„Ehrlich gesagt hatte ich gehofft, dass die Jungs vor mir treffen“, lachte Harkins. „Ich habe einfach geschossen. Unsere Väter waren ja heute hier und meiner hat mir immer gesagt, ich solle mehr schießen. Jeder hier hat schon einmal Penaltyschüsse gemacht. Es geht immer an die Nerven. Ich hatte zuletzt nicht oft gespielt, also wollte ich es einfach hinter mich bringen.“
Vor Harkins hatten bereits Kris Letang, Sidney Crosby und Lars Eller im Shootout verwandelt. Doch jeweils direkt davor waren auch Montreals Nick Suzuki, Cole Caufield und Sean Monahan erfolgreich. Die Spannung wuchs also von Runde zu Runde.
„Es macht immer Spaß, je länger es dauert“, grinste Penguins-Verteidiger Erik Karlsson, der mit seinem Versuch an Sam Montembault gescheitert war. „Die Jungs auf der Bank werden ein bisschen panisch und hoffen, dass jemand für uns trifft, damit es vorbei ist und sie nicht selbst als Schütze ausgewählt werden.
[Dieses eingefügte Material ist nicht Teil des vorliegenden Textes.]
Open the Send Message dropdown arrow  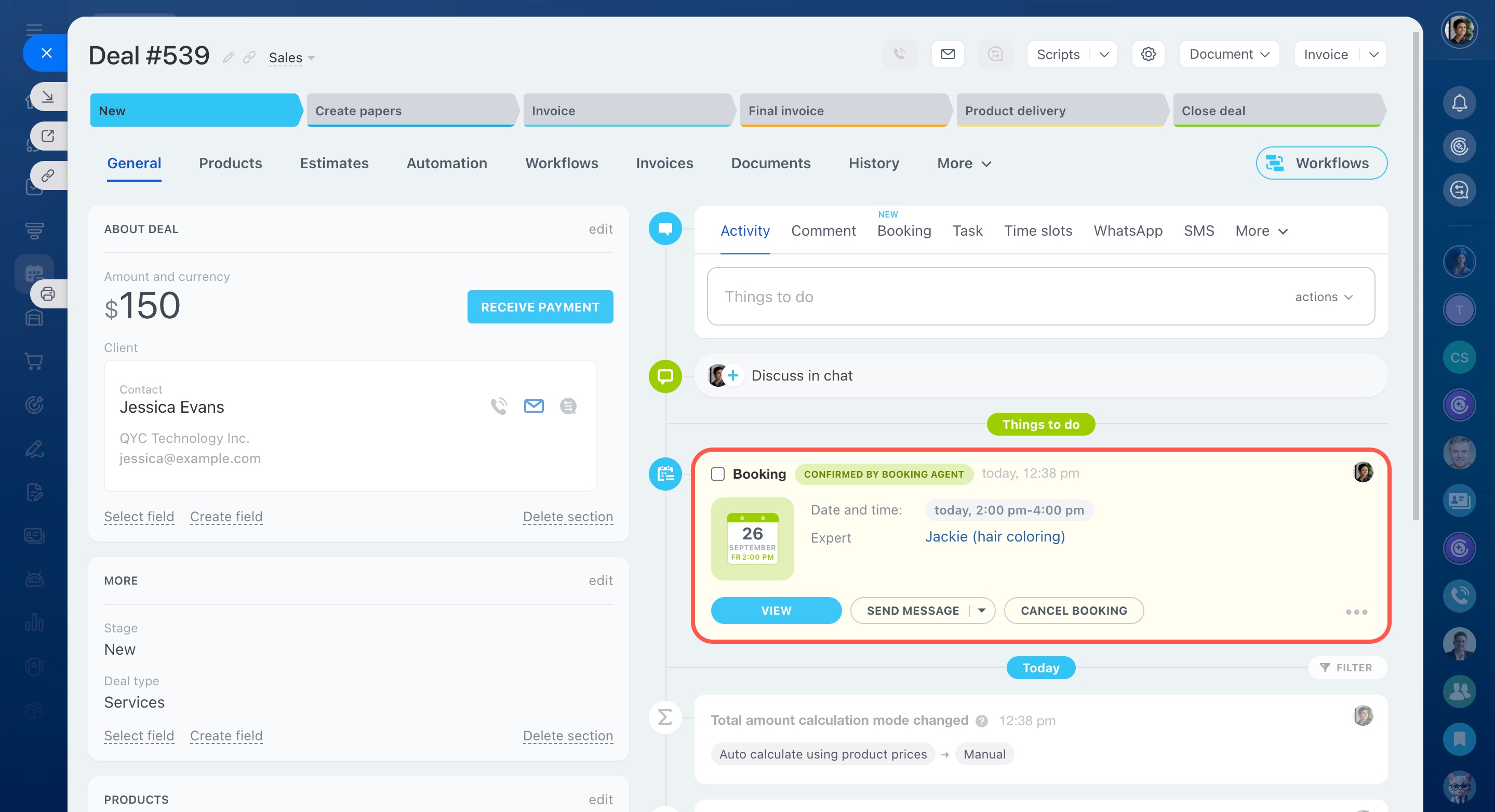point(982,610)
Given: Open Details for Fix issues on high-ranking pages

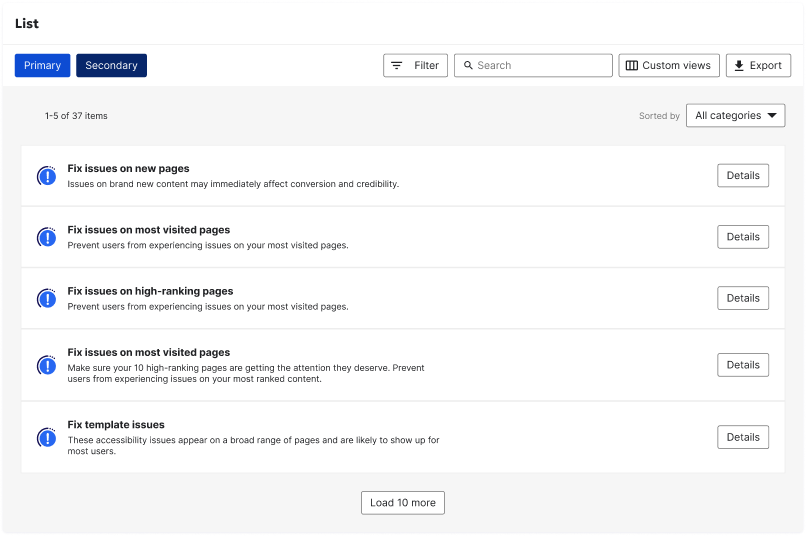Looking at the screenshot, I should point(742,298).
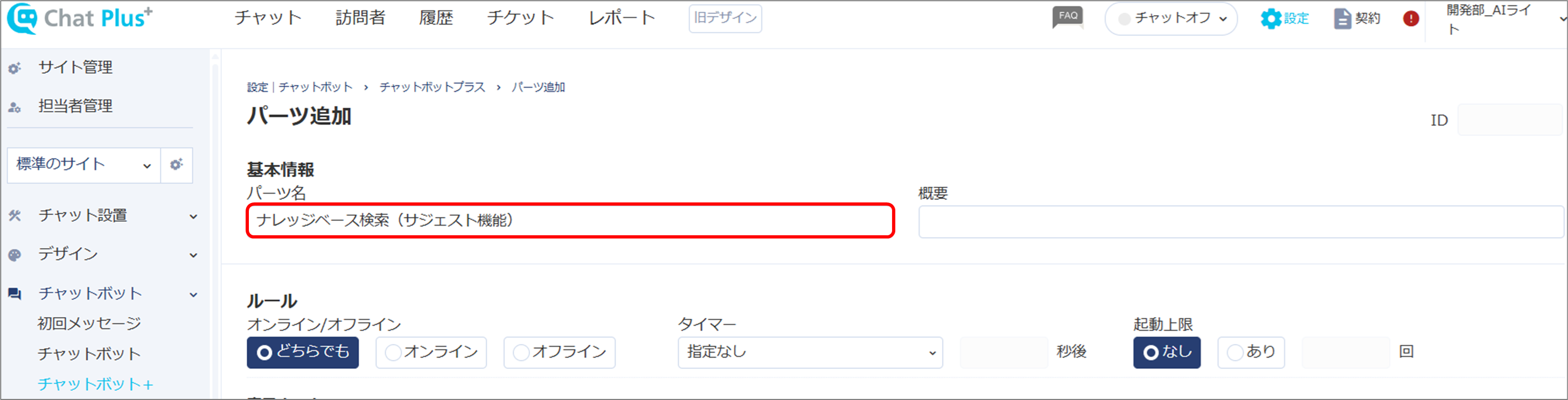Click the gear icon beside 標準のサイト
The height and width of the screenshot is (400, 1568).
click(x=177, y=164)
Auf der anderen Seite ist so ein Penaltyschuss auch immer eine Chance, die man normalerweise nicht bekommen würde. Heute hat ‚Harks‘ das Tor für uns geschossen. Ich weiß gar nicht, ob er jemals einen Penaltyschuss ausführen durfte. Es war ein großer Moment für ihn persönlich aber auch für uns als Mannschaft.“
Penguins Powerplay im Aufschwung
Zuvor hatte sich Pittsburgh in einem Back-to-Back-Spiel schwergetan, in die Partie zu finden und lag zur ersten Pause bereits mit 1:3 zurück. Den einzigen Treffer lieferte bis dahin Kapitän Crosby (14.).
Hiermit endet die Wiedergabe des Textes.